Les chiffres 8 et 9 du jugement entrepris seront par conséquent confirmés.

8. Les frais judiciaires d'appel seront arrêtés à 1'250 fr. (art. 30 et 35 RTFMC). Compte tenu de la nature familiale du litige (107 al. 1 let. c CPC), lesdits frais seront mis à la charge de chacune des parties pour moitié.
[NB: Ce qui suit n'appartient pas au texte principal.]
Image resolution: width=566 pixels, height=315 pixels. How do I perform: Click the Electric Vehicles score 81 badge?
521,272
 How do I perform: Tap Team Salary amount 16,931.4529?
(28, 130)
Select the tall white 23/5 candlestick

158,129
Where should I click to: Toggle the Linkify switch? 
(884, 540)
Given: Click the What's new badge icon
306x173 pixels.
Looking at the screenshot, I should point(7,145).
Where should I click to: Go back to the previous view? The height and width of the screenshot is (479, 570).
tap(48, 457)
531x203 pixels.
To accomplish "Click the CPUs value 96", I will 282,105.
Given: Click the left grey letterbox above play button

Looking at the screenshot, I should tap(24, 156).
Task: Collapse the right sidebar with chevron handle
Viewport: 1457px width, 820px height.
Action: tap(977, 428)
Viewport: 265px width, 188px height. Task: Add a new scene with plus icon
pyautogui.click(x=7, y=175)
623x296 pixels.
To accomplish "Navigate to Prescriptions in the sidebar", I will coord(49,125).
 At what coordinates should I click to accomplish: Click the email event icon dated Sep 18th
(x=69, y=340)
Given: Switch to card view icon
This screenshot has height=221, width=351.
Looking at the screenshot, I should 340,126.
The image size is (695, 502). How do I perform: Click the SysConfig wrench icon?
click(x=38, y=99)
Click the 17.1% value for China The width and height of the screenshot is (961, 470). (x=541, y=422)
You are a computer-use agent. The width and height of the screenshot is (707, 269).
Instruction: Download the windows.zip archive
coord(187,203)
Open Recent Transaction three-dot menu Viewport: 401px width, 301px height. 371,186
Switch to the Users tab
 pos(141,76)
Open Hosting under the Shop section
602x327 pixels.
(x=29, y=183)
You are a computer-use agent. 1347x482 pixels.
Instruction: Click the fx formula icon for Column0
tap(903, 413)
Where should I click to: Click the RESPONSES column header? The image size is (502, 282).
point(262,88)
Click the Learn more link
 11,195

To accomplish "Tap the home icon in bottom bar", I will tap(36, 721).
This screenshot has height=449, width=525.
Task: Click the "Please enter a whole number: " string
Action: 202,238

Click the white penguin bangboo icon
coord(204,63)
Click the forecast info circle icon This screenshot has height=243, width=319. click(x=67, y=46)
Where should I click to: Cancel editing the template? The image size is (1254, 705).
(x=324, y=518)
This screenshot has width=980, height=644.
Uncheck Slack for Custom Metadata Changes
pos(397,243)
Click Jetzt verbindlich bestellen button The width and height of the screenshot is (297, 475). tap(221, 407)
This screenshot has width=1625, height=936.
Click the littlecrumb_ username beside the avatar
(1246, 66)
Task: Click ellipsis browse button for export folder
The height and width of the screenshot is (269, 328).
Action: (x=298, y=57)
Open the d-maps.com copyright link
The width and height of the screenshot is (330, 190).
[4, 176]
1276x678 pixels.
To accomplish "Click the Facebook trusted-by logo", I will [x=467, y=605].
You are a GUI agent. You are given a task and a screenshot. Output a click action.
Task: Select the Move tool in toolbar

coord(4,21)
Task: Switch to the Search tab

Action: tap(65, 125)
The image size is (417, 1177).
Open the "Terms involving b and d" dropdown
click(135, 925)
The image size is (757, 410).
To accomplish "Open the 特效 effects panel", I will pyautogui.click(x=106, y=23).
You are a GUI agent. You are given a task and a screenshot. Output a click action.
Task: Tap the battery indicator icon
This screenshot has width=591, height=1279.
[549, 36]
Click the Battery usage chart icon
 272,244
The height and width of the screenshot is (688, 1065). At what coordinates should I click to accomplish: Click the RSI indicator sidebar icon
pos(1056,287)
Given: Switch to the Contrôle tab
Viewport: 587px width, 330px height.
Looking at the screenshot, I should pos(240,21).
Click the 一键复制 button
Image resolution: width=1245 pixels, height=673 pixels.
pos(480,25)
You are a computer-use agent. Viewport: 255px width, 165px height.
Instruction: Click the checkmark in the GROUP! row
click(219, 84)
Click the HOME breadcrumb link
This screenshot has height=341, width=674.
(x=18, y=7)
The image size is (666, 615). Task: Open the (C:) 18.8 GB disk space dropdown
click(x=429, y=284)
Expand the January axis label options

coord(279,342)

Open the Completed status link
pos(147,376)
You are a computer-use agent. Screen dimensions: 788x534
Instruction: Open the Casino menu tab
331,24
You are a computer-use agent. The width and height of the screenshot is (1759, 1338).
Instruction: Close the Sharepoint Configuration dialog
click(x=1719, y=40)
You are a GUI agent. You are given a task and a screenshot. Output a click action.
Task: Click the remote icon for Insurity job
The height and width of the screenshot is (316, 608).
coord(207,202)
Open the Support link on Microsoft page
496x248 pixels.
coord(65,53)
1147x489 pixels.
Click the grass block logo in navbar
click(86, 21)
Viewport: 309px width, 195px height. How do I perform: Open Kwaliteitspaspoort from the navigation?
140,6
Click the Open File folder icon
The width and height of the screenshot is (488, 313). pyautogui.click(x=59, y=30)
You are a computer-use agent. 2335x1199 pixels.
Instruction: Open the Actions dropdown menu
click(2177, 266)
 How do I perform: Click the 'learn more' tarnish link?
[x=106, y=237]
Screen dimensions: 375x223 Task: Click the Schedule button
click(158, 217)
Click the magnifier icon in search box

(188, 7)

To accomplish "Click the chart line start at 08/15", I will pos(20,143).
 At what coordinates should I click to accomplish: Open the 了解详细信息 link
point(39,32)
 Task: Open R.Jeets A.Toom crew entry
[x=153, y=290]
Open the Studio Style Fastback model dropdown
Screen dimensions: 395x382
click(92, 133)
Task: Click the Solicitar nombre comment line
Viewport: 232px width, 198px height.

Toutes deux ayant été mises au bénéfice de l'assistance judiciaire, ces frais seront toutefois provisoirement laissés à la charge de l'Etat de Genève, qui pourra leur en demander le remboursement aux conditions de l'art. 123 al.1 CPC.

Chaque partie supportera ses propres dépens d'appel.

* * * * *


PAR CES MOTIFS,
La Chambre civile :

A la forme :

Déclare recevable l'appel interjeté par A______ contre les chiffres 3, 4, 8, 9, 10 et 15 du jugement JTPI/1584/2019 rendu le 31 janvier 2019 par le Tribunal de première instance dans la cause C/14684/2017-5.

Au fond :

Confirme le jugement entrepris.

Déboute les parties de toutes autres conclusions.

Sur les frais :

Arrête les frais judiciaires de l'appel à 1'250 fr. les met à la charge des parties pour moitié chacune et les laisse provisoirement à la charge de l'Etat de Genève.

Dit que chaque partie supporte ses propres dépens.

Siégeant :

Monsieur Laurent RIEBEN, président; Monsieur Patrick CHENAUX,
Madame Fabienne GEISINGER-MARIETHOZ, juges; Madame Sophie MARTINEZ, greffière.

Le président :

Laurent RIEBEN

 

La greffière :

Sophie MARTINEZ

 

 

Indication des voies de recours :

 

Conformément aux art. 72 ss de la loi fédérale sur le Tribunal fédéral du 17 juin 2005 (LTF;
RS 173.110), le présent arrêt peut être porté dans les trente jours qui suivent sa notification avec expédition complète (art. 100 al. 1 LTF) par-devant le Tribunal fédéral par la voie du recours en matière civile.

 

Le recours doit être adressé au Tribunal fédéral, 1000 Lausanne 14.

 

Valeur litigieuse des conclusions pécuniaires au sens de la LTF supérieure ou égale à 30'000 fr.